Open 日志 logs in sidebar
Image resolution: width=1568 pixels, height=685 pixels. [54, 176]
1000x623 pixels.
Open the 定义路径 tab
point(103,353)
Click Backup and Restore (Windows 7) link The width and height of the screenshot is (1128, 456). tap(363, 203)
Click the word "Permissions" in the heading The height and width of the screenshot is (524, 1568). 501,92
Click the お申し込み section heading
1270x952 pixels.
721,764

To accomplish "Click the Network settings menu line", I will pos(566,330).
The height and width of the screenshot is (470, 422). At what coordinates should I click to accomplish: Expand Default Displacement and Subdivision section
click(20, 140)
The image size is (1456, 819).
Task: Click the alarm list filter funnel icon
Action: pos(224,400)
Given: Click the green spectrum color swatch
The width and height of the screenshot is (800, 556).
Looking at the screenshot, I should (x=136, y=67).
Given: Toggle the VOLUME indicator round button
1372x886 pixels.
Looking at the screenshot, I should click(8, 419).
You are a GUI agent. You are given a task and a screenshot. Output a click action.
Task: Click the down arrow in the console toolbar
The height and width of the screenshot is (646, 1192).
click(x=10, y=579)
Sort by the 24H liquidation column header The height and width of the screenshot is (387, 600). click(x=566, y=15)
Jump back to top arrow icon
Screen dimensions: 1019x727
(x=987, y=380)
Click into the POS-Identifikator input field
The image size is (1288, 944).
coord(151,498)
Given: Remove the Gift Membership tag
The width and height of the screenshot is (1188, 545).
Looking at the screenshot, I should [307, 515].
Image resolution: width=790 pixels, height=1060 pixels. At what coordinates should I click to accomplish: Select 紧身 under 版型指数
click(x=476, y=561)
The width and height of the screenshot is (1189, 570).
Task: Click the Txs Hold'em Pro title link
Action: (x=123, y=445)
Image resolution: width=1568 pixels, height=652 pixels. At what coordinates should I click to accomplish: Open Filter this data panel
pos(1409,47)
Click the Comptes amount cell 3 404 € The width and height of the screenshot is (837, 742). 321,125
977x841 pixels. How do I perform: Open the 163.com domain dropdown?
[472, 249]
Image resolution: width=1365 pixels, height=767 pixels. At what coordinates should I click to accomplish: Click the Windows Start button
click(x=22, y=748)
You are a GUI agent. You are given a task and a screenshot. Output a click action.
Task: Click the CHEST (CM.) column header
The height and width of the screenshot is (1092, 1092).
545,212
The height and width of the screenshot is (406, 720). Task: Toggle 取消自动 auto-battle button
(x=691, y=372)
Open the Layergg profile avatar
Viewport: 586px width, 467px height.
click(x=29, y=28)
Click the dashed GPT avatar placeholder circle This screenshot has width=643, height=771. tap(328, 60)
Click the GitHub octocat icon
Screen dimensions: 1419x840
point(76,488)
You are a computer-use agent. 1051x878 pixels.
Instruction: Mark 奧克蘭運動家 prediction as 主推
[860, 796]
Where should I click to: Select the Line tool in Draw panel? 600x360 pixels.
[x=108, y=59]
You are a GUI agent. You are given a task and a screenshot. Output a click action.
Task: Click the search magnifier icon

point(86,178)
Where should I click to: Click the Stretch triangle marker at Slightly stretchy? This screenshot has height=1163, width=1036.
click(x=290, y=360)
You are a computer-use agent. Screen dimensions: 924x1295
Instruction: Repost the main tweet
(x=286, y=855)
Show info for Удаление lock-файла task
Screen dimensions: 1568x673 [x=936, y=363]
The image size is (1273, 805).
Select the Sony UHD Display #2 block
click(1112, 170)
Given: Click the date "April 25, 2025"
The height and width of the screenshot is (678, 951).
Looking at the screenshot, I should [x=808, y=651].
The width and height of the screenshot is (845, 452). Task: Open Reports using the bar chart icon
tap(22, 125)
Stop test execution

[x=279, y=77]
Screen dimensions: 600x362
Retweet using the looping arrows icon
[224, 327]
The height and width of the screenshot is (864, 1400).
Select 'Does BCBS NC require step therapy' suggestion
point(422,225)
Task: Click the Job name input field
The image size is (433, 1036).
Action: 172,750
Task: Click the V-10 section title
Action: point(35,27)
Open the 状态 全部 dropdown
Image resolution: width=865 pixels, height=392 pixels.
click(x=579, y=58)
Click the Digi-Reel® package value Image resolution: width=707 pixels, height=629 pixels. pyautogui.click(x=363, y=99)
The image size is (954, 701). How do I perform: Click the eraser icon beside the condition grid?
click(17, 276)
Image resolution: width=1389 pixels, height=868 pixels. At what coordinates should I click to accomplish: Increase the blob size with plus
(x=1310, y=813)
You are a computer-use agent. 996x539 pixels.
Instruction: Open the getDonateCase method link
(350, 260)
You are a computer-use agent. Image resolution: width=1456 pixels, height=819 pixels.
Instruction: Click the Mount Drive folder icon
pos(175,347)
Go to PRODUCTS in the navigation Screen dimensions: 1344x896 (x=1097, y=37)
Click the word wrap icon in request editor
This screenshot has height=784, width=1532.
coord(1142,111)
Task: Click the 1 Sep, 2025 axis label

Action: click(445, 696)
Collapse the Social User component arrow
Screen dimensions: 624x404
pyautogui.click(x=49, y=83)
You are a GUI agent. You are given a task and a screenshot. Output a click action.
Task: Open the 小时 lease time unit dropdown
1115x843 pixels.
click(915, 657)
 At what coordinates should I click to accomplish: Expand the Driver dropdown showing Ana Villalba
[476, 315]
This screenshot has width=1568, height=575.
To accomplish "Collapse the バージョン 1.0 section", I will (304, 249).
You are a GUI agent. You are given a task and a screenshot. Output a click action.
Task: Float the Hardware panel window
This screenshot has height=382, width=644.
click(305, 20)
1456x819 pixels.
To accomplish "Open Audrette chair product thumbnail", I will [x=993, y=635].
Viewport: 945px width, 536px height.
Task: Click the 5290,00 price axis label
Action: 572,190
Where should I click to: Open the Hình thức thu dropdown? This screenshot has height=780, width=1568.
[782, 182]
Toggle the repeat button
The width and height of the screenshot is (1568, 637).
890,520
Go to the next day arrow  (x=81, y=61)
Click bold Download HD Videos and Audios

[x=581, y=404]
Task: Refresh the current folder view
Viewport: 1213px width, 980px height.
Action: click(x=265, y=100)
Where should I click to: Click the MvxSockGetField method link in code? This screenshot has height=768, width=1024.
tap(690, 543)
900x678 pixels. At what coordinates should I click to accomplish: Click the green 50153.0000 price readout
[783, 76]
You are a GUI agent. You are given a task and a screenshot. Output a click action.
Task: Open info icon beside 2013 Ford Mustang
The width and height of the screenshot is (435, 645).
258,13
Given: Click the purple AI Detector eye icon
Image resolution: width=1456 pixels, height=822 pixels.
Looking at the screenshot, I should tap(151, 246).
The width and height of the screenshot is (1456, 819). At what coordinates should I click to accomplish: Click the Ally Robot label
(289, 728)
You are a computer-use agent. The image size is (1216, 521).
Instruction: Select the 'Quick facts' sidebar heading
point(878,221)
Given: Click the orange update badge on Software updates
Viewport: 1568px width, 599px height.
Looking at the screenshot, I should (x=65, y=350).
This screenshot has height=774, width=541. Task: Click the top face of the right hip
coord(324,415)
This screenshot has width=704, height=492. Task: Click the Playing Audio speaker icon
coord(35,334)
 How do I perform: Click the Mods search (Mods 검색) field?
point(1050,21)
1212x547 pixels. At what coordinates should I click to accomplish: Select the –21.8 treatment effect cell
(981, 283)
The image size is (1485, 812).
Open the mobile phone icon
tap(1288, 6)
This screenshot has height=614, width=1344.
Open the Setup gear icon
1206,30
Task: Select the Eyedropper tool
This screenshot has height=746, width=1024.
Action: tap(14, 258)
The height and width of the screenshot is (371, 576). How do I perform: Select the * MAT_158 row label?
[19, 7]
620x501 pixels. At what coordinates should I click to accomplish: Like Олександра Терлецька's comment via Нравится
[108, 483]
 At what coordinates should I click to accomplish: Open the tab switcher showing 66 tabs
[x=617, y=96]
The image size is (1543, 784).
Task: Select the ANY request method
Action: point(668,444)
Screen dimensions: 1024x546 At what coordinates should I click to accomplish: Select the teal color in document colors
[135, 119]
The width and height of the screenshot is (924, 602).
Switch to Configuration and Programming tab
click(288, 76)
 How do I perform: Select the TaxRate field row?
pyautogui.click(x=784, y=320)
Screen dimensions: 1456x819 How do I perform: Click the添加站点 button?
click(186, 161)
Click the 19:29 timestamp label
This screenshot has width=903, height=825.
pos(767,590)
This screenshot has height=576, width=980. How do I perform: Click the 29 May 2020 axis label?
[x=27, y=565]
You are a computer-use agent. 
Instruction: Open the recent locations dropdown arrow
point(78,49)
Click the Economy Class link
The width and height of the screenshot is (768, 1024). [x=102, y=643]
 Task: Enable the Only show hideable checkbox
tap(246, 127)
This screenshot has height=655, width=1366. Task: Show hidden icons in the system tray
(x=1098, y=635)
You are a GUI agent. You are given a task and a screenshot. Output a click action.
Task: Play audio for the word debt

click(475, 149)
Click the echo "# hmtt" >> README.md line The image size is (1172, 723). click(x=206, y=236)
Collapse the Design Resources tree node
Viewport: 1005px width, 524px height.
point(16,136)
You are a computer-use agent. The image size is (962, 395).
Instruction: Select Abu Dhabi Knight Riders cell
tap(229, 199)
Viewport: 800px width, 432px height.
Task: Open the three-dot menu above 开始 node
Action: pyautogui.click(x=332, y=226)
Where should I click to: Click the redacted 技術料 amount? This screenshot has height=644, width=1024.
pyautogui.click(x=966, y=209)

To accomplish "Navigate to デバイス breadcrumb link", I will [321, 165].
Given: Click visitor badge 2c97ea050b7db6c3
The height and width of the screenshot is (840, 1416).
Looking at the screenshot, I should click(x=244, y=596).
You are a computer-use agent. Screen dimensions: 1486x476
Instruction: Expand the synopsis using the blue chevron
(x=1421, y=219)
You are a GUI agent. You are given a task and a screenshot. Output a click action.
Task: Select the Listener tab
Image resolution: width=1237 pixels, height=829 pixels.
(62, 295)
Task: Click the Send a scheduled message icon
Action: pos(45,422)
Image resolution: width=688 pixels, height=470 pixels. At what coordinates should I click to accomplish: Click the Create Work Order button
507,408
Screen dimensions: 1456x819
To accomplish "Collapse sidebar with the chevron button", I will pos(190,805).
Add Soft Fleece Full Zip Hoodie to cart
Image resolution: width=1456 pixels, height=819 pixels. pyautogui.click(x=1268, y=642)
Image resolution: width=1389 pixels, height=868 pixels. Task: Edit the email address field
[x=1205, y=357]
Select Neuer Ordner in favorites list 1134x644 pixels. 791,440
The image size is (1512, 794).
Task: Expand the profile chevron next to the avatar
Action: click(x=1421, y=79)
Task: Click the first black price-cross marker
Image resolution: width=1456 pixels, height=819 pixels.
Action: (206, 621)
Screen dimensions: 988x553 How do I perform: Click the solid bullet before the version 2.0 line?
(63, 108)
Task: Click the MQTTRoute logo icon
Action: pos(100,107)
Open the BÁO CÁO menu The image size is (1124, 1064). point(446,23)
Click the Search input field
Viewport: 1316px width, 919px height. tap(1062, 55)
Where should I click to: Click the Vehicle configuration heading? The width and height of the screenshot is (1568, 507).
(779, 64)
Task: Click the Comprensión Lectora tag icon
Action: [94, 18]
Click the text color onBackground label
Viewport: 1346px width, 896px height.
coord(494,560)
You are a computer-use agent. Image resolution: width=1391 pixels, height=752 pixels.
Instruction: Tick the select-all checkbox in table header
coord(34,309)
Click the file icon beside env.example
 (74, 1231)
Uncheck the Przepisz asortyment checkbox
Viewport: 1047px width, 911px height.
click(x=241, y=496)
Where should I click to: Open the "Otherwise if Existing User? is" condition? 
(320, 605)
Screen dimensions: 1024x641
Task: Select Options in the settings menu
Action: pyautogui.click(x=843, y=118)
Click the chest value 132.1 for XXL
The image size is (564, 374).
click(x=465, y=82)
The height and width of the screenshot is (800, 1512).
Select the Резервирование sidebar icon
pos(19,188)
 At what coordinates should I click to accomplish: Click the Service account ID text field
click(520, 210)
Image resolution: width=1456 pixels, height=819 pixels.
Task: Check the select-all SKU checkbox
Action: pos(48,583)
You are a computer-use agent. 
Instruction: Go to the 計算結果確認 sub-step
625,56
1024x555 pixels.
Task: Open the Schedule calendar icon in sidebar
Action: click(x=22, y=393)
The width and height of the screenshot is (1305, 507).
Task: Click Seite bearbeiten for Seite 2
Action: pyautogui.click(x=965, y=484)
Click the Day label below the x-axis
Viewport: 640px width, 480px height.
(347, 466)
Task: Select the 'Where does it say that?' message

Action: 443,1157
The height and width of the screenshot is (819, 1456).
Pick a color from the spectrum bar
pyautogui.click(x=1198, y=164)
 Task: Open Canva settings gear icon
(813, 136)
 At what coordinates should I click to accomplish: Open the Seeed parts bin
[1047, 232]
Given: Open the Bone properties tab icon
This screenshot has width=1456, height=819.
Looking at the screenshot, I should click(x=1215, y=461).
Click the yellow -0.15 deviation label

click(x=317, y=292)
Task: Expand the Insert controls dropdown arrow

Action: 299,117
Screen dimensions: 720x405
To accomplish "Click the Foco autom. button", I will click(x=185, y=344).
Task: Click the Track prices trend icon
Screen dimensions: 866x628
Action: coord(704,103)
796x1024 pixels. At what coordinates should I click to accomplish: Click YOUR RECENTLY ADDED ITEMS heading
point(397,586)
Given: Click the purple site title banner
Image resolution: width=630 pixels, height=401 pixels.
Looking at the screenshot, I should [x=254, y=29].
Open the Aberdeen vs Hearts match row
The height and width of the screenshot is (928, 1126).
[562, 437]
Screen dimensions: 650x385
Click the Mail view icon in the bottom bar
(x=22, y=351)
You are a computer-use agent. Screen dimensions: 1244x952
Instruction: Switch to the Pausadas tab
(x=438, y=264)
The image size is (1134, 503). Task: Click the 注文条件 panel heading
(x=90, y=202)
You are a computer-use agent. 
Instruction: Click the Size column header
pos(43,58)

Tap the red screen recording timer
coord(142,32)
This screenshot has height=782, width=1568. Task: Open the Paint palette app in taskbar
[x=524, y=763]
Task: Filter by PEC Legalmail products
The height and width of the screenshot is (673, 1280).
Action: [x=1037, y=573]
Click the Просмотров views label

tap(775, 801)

────────────────────────────────────────

## Requirement
Copy every line of the records above that contains the word "node".

## Correct output
Collapse the Design Resources tree node
Task: Open the three-dot menu above 开始 node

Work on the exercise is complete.